Immunopathologic features of sarcoidosis

What are the immunopathologic features of sarcoidosis?

The defining pathologic feature of sarcoidosis is noncaseating granulomas, and any tissue may become involved. The major hypothesis of the ACCESS (A Case Control Etiologic Study of Sarcoidosis,) investigators was that sarcoidosis occurs in genetically susceptible individuals through alteration in immune response after exposure to an environmental, occupational, or infectious agent. Because the lungs are involved in 95% of those affected, it is likely that initial exposure to an inciting environmental or infectious agent is via the pulmonary route. Although the specific antigen(s) responsible for sarcoidosis is/are unknown, it is generally accepted that this disease occurs in response to antigen-driven activation of macrophages and T-lymphocytes.

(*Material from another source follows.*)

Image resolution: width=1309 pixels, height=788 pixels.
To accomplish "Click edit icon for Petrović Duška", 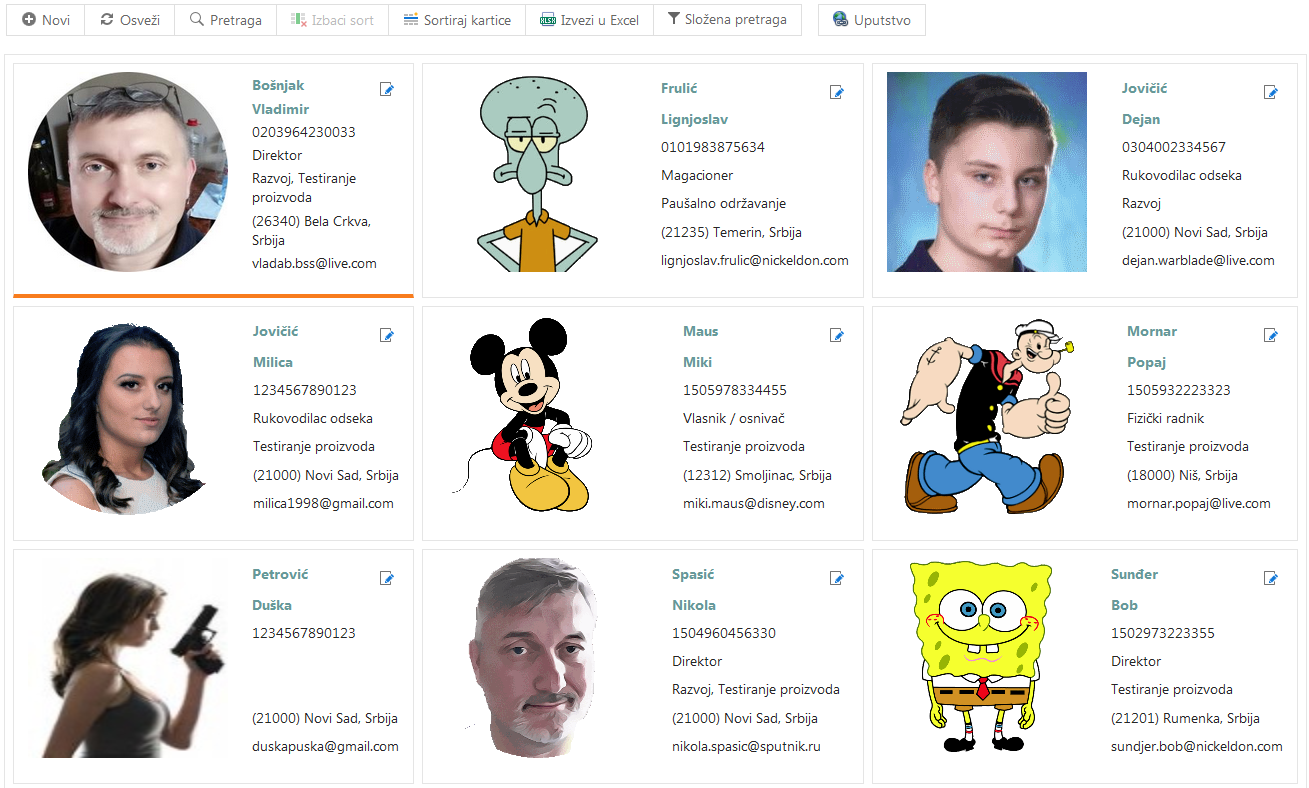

Genetic factors play a role in the racial and ethnic variations in prevalence, clinical presentations, and severity of sarcoidosis. Human leukocyte antigen class II molecules on antigen-presenting cells (type II alveolar epithelial cells, macrophages, dendritic cells) present the antigen to CD4+ T-helper (T H 1) lymphocytes. This results in an amplified immune response with increased secretion of T H 1 cytokines including interferon-gamma (IFN-γ), interleukin (IL)-2, and TNF, increased tissue permeability, and cell migration. Additionally, there is dysfunctional regulatory T-cell (Treg) responses and expansion of IL-17 and IFN-γ producing T H 17 cells. Ultimately, there is clonal expansion of CD4+ T lymphocytes in response to the antigen(s) resulting in persistent inflammation, noncaseating granuloma formation, and potential fibrosis of involved organs.

In early and active disease, the bronchoalveolar lavage (BAL) fluid reveals an elevated lymphocyte count and a marked increase in CD4/CD8 T-lymphocyte ratio (>3.5). Additionally, there is an influx of T-helper cells and elevated ratio of CD4/CD8 T-cell subsets in other affected organs, hyperactivity of B cells, and circulation of immune complexes. Typical clinical observations related to these immunologic events include peripheral lymphopenia (due to sequestration at the site of inflammation), a low CD4/CD8 T-cell ratio in peripheral blood, cutaneous anergy, polyclonal gammopathy (30%–80%), and autoantibody production (low titer rheumatoid factor and/or antinuclear antibody in approximately one-third of patients).